About this exercise
In the answer, every entry must appear exactly as given.

Given records

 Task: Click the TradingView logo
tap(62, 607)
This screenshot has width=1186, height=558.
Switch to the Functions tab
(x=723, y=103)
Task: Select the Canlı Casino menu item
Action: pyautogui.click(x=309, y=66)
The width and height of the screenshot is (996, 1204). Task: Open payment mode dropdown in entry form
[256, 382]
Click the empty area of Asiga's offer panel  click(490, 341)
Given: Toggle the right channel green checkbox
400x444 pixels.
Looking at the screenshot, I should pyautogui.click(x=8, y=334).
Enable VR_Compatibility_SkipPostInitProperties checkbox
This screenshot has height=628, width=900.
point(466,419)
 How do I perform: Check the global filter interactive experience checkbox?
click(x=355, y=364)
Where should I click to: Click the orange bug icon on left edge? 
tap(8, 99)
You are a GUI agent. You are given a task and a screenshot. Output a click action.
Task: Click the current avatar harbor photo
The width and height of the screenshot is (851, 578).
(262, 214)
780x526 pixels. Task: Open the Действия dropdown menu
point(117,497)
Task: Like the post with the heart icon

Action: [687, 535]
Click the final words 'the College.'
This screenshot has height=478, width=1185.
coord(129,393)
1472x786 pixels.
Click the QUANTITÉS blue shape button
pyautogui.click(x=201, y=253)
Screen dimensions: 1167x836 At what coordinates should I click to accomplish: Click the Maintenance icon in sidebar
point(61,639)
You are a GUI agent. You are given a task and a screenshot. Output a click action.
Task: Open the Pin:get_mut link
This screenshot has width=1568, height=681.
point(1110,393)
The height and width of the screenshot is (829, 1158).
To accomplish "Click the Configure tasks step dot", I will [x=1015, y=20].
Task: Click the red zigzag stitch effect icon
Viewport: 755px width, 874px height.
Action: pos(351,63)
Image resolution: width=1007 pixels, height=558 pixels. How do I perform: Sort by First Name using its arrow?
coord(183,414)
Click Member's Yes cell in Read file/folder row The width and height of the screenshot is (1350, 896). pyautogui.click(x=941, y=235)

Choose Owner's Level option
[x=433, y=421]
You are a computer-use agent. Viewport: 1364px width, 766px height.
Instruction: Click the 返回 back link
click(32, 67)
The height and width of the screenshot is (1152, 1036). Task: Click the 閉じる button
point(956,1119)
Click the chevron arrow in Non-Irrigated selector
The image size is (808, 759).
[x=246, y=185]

Reply
 Task: Click the TradingView logo
tap(62, 607)
This screenshot has width=1186, height=558.
Switch to the Functions tab
(x=723, y=103)
Task: Select the Canlı Casino menu item
Action: pyautogui.click(x=309, y=66)
The width and height of the screenshot is (996, 1204). Task: Open payment mode dropdown in entry form
[256, 382]
Click the empty area of Asiga's offer panel  click(490, 341)
Given: Toggle the right channel green checkbox
400x444 pixels.
Looking at the screenshot, I should pyautogui.click(x=8, y=334).
Enable VR_Compatibility_SkipPostInitProperties checkbox
This screenshot has height=628, width=900.
point(466,419)
 How do I perform: Check the global filter interactive experience checkbox?
click(x=355, y=364)
Where should I click to: Click the orange bug icon on left edge? 
tap(8, 99)
You are a GUI agent. You are given a task and a screenshot. Output a click action.
Task: Click the current avatar harbor photo
The width and height of the screenshot is (851, 578).
(262, 214)
780x526 pixels. Task: Open the Действия dropdown menu
point(117,497)
Task: Like the post with the heart icon

Action: [687, 535]
Click the final words 'the College.'
This screenshot has height=478, width=1185.
coord(129,393)
1472x786 pixels.
Click the QUANTITÉS blue shape button
pyautogui.click(x=201, y=253)
Screen dimensions: 1167x836 At what coordinates should I click to accomplish: Click the Maintenance icon in sidebar
point(61,639)
You are a GUI agent. You are given a task and a screenshot. Output a click action.
Task: Open the Pin:get_mut link
This screenshot has width=1568, height=681.
point(1110,393)
The height and width of the screenshot is (829, 1158).
To accomplish "Click the Configure tasks step dot", I will [x=1015, y=20].
Task: Click the red zigzag stitch effect icon
Viewport: 755px width, 874px height.
Action: pos(351,63)
Image resolution: width=1007 pixels, height=558 pixels. How do I perform: Sort by First Name using its arrow?
coord(183,414)
Click Member's Yes cell in Read file/folder row The width and height of the screenshot is (1350, 896). pyautogui.click(x=941, y=235)

Choose Owner's Level option
[x=433, y=421]
You are a computer-use agent. Viewport: 1364px width, 766px height.
Instruction: Click the 返回 back link
click(32, 67)
The height and width of the screenshot is (1152, 1036). Task: Click the 閉じる button
point(956,1119)
Click the chevron arrow in Non-Irrigated selector
The image size is (808, 759).
[x=246, y=185]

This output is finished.